▸ **Instructions for the task**:
Everything in the records below goes into the copy exactly, except the pictures.

──────────────────────────────

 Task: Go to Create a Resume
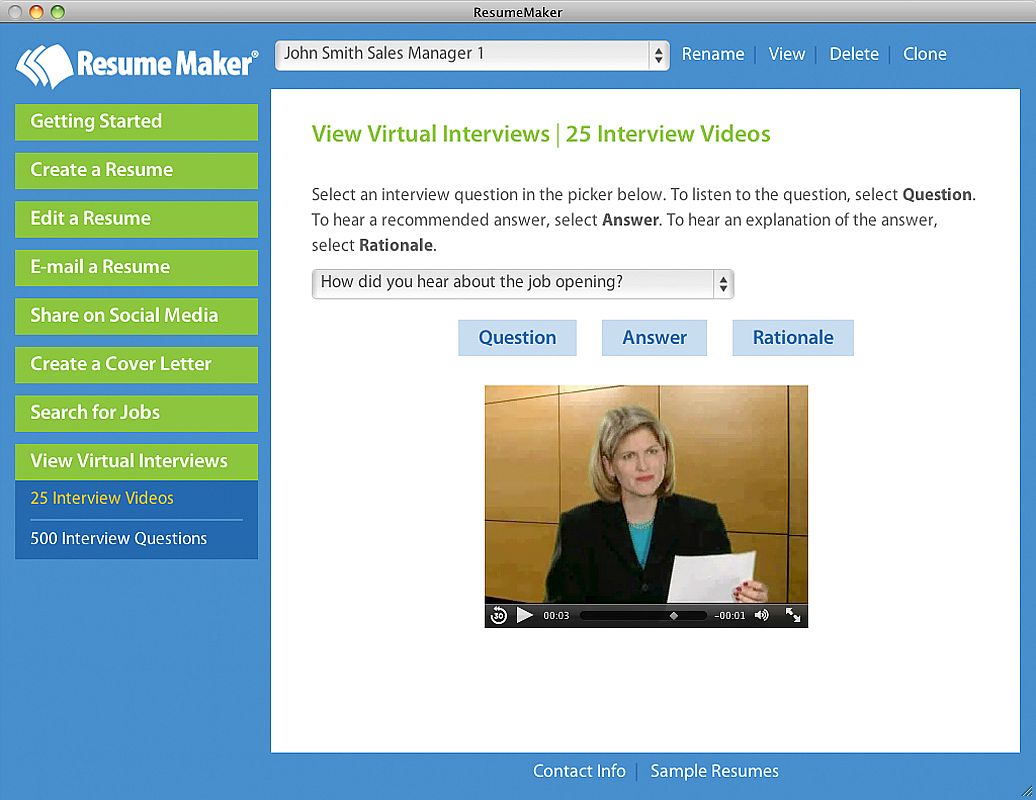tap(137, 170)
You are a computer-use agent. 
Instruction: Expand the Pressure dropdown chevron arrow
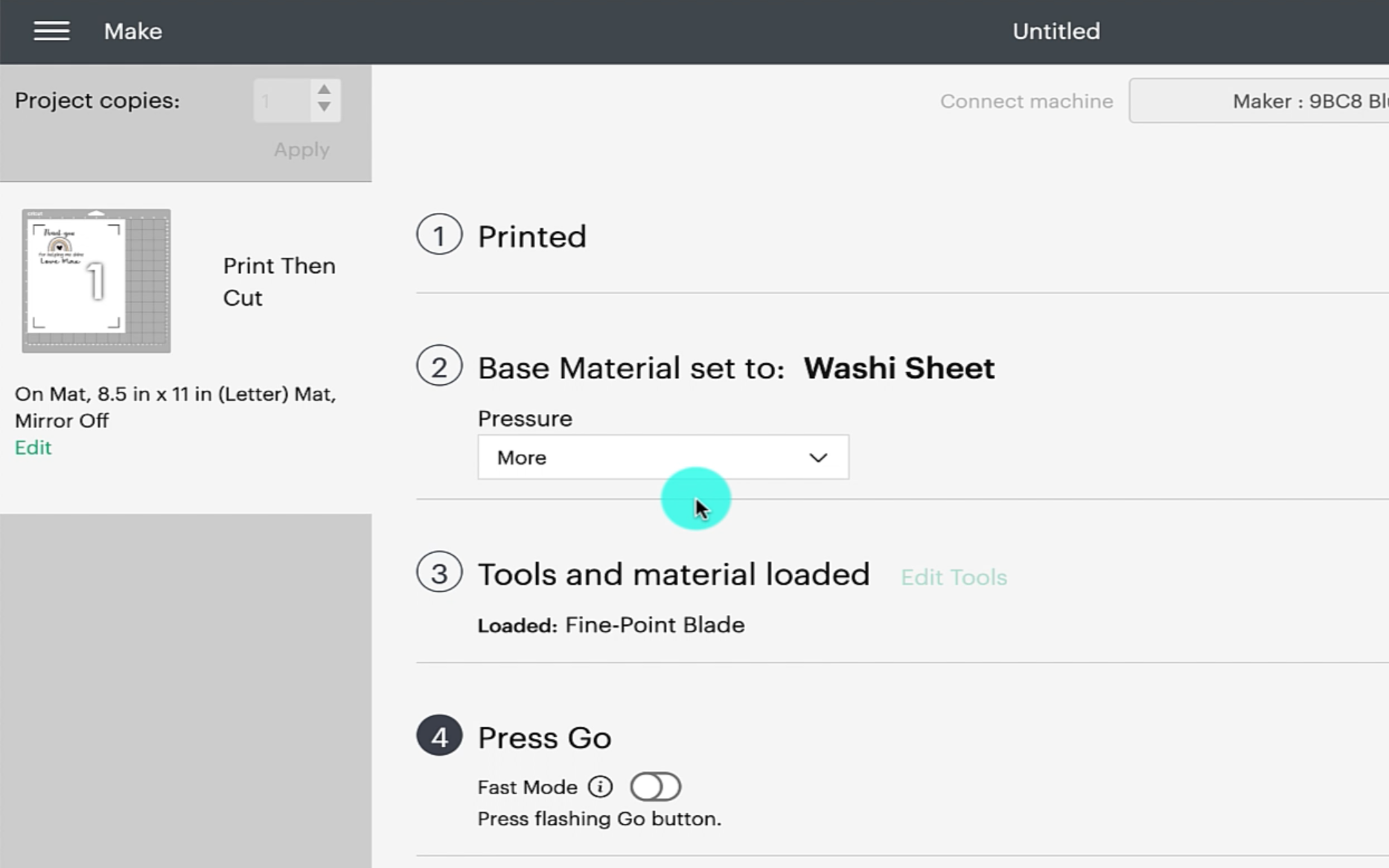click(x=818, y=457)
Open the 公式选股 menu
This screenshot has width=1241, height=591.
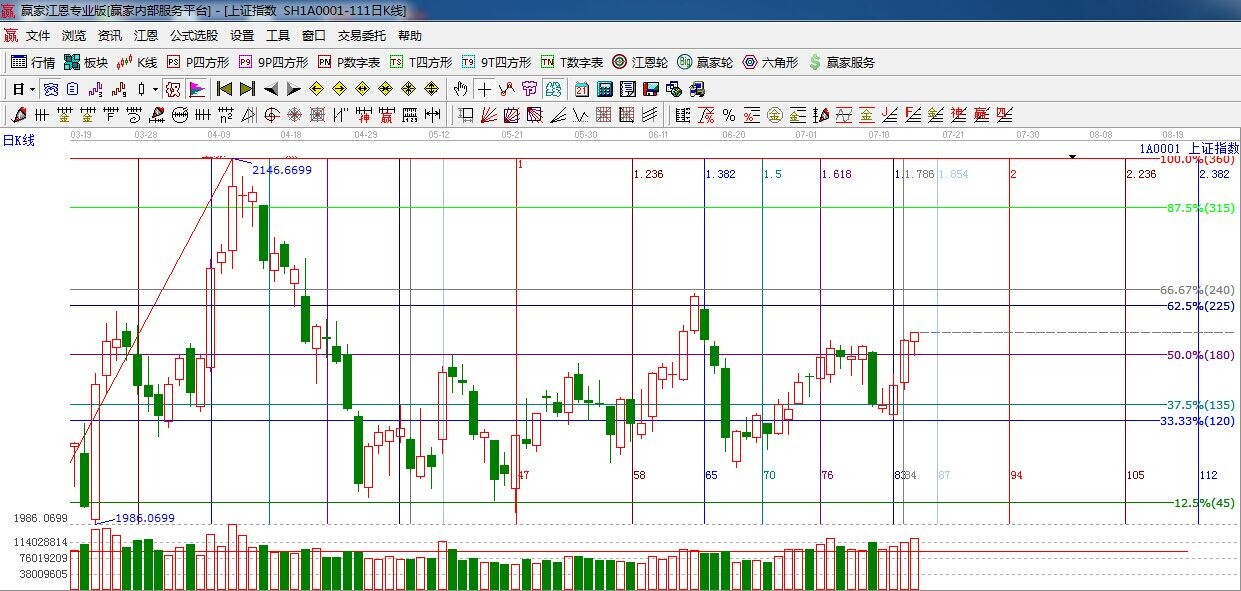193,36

──────────────────────────────

▸ **Task answer**:
 Task: Go to Create a Resume
tap(137, 170)
You are a computer-use agent. 
Instruction: Expand the Pressure dropdown chevron arrow
click(x=818, y=457)
Open the 公式选股 menu
This screenshot has width=1241, height=591.
193,36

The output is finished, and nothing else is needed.